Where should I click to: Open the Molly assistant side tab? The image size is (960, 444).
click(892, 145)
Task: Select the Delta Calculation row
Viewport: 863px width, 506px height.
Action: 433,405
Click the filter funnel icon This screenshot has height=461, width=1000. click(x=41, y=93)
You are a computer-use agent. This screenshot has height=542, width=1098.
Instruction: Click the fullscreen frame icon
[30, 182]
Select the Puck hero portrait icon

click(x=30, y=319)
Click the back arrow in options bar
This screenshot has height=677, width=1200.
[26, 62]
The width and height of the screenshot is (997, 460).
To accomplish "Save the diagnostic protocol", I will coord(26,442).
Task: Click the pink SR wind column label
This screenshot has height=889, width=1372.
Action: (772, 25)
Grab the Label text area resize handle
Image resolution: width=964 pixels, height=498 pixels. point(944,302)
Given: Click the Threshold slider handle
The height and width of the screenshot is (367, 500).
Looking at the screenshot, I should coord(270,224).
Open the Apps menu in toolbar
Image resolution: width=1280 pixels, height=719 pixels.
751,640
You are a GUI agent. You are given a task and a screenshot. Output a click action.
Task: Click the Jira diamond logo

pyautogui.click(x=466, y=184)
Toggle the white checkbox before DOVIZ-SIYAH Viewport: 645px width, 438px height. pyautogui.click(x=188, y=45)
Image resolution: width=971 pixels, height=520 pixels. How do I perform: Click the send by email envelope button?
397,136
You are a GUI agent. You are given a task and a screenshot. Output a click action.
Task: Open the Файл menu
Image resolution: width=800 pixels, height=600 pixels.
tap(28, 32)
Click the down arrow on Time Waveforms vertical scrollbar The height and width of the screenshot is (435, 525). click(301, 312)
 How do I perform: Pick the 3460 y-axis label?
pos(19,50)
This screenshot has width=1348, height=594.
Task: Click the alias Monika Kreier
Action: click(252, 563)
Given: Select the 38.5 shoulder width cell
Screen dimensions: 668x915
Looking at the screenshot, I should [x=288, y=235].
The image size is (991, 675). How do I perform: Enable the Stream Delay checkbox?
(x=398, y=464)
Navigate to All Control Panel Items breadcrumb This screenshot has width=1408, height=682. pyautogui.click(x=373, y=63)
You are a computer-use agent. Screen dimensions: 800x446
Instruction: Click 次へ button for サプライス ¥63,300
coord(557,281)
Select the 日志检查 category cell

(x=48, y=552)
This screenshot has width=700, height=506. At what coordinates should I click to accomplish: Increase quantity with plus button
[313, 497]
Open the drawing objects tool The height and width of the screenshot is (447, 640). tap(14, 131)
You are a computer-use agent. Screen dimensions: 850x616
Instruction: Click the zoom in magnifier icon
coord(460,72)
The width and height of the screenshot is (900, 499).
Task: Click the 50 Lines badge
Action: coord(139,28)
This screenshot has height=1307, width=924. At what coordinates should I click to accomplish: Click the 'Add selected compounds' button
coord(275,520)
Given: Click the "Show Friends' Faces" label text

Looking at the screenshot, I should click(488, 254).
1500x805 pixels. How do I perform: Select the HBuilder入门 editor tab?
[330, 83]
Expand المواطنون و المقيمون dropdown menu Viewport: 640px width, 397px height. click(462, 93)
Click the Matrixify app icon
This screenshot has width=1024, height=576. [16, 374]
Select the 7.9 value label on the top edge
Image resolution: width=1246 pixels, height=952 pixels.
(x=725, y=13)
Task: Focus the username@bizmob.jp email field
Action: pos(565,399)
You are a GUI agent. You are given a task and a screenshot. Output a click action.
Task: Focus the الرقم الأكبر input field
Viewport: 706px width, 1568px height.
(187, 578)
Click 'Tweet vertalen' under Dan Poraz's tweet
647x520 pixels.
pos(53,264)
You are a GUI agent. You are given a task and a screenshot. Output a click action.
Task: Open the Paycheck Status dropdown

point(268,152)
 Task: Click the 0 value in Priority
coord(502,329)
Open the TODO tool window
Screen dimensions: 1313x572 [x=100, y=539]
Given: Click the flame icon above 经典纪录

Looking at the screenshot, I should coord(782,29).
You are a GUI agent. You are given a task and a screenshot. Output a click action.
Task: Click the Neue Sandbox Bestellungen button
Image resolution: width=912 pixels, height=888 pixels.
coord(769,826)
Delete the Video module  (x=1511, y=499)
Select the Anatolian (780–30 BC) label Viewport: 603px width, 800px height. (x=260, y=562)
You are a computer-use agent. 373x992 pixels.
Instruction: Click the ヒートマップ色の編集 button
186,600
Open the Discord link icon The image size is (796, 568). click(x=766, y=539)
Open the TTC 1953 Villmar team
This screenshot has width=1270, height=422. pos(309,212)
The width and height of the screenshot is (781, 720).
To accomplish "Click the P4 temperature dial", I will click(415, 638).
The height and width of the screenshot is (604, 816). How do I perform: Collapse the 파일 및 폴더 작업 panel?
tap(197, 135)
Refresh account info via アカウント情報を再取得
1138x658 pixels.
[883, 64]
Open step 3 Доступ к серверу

* **Work order**
Everything in the data above should be set down again precisely.

* **Response to this exercise**
Where should I click to: Open the Molly assistant side tab? The image size is (960, 444).
click(892, 145)
Task: Select the Delta Calculation row
Viewport: 863px width, 506px height.
Action: 433,405
Click the filter funnel icon This screenshot has height=461, width=1000. click(x=41, y=93)
You are a computer-use agent. This screenshot has height=542, width=1098.
Instruction: Click the fullscreen frame icon
[30, 182]
Select the Puck hero portrait icon

click(x=30, y=319)
Click the back arrow in options bar
This screenshot has height=677, width=1200.
[26, 62]
The width and height of the screenshot is (997, 460).
To accomplish "Save the diagnostic protocol", I will coord(26,442).
Task: Click the pink SR wind column label
This screenshot has height=889, width=1372.
Action: (772, 25)
Grab the Label text area resize handle
Image resolution: width=964 pixels, height=498 pixels. point(944,302)
Given: Click the Threshold slider handle
The height and width of the screenshot is (367, 500).
Looking at the screenshot, I should coord(270,224).
Open the Apps menu in toolbar
Image resolution: width=1280 pixels, height=719 pixels.
751,640
You are a GUI agent. You are given a task and a screenshot. Output a click action.
Task: Click the Jira diamond logo

pyautogui.click(x=466, y=184)
Toggle the white checkbox before DOVIZ-SIYAH Viewport: 645px width, 438px height. pyautogui.click(x=188, y=45)
Image resolution: width=971 pixels, height=520 pixels. How do I perform: Click the send by email envelope button?
397,136
You are a GUI agent. You are given a task and a screenshot. Output a click action.
Task: Open the Файл menu
Image resolution: width=800 pixels, height=600 pixels.
tap(28, 32)
Click the down arrow on Time Waveforms vertical scrollbar The height and width of the screenshot is (435, 525). click(301, 312)
 How do I perform: Pick the 3460 y-axis label?
pos(19,50)
This screenshot has width=1348, height=594.
Task: Click the alias Monika Kreier
Action: click(252, 563)
Given: Select the 38.5 shoulder width cell
Screen dimensions: 668x915
Looking at the screenshot, I should [x=288, y=235].
The image size is (991, 675). How do I perform: Enable the Stream Delay checkbox?
(x=398, y=464)
Navigate to All Control Panel Items breadcrumb This screenshot has width=1408, height=682. pyautogui.click(x=373, y=63)
You are a computer-use agent. Screen dimensions: 800x446
Instruction: Click 次へ button for サプライス ¥63,300
coord(557,281)
Select the 日志检查 category cell

(x=48, y=552)
This screenshot has width=700, height=506. At what coordinates should I click to accomplish: Increase quantity with plus button
[313, 497]
Open the drawing objects tool The height and width of the screenshot is (447, 640). tap(14, 131)
You are a computer-use agent. Screen dimensions: 850x616
Instruction: Click the zoom in magnifier icon
coord(460,72)
The width and height of the screenshot is (900, 499).
Task: Click the 50 Lines badge
Action: coord(139,28)
This screenshot has height=1307, width=924. At what coordinates should I click to accomplish: Click the 'Add selected compounds' button
coord(275,520)
Given: Click the "Show Friends' Faces" label text

Looking at the screenshot, I should click(488, 254).
1500x805 pixels. How do I perform: Select the HBuilder入门 editor tab?
[330, 83]
Expand المواطنون و المقيمون dropdown menu Viewport: 640px width, 397px height. click(462, 93)
Click the Matrixify app icon
This screenshot has width=1024, height=576. [16, 374]
Select the 7.9 value label on the top edge
Image resolution: width=1246 pixels, height=952 pixels.
(x=725, y=13)
Task: Focus the username@bizmob.jp email field
Action: pos(565,399)
You are a GUI agent. You are given a task and a screenshot. Output a click action.
Task: Focus the الرقم الأكبر input field
Viewport: 706px width, 1568px height.
(187, 578)
Click 'Tweet vertalen' under Dan Poraz's tweet
647x520 pixels.
pos(53,264)
You are a GUI agent. You are given a task and a screenshot. Output a click action.
Task: Open the Paycheck Status dropdown

point(268,152)
 Task: Click the 0 value in Priority
coord(502,329)
Open the TODO tool window
Screen dimensions: 1313x572 [x=100, y=539]
Given: Click the flame icon above 经典纪录

Looking at the screenshot, I should coord(782,29).
You are a GUI agent. You are given a task and a screenshot. Output a click action.
Task: Click the Neue Sandbox Bestellungen button
Image resolution: width=912 pixels, height=888 pixels.
coord(769,826)
Delete the Video module  (x=1511, y=499)
Select the Anatolian (780–30 BC) label Viewport: 603px width, 800px height. (x=260, y=562)
You are a computer-use agent. 373x992 pixels.
Instruction: Click the ヒートマップ色の編集 button
186,600
Open the Discord link icon The image size is (796, 568). click(x=766, y=539)
Open the TTC 1953 Villmar team
This screenshot has width=1270, height=422. pos(309,212)
The width and height of the screenshot is (781, 720).
To accomplish "Click the P4 temperature dial", I will click(415, 638).
The height and width of the screenshot is (604, 816). How do I perform: Collapse the 파일 및 폴더 작업 panel?
tap(197, 135)
Refresh account info via アカウント情報を再取得
1138x658 pixels.
[883, 64]
Open step 3 Доступ к серверу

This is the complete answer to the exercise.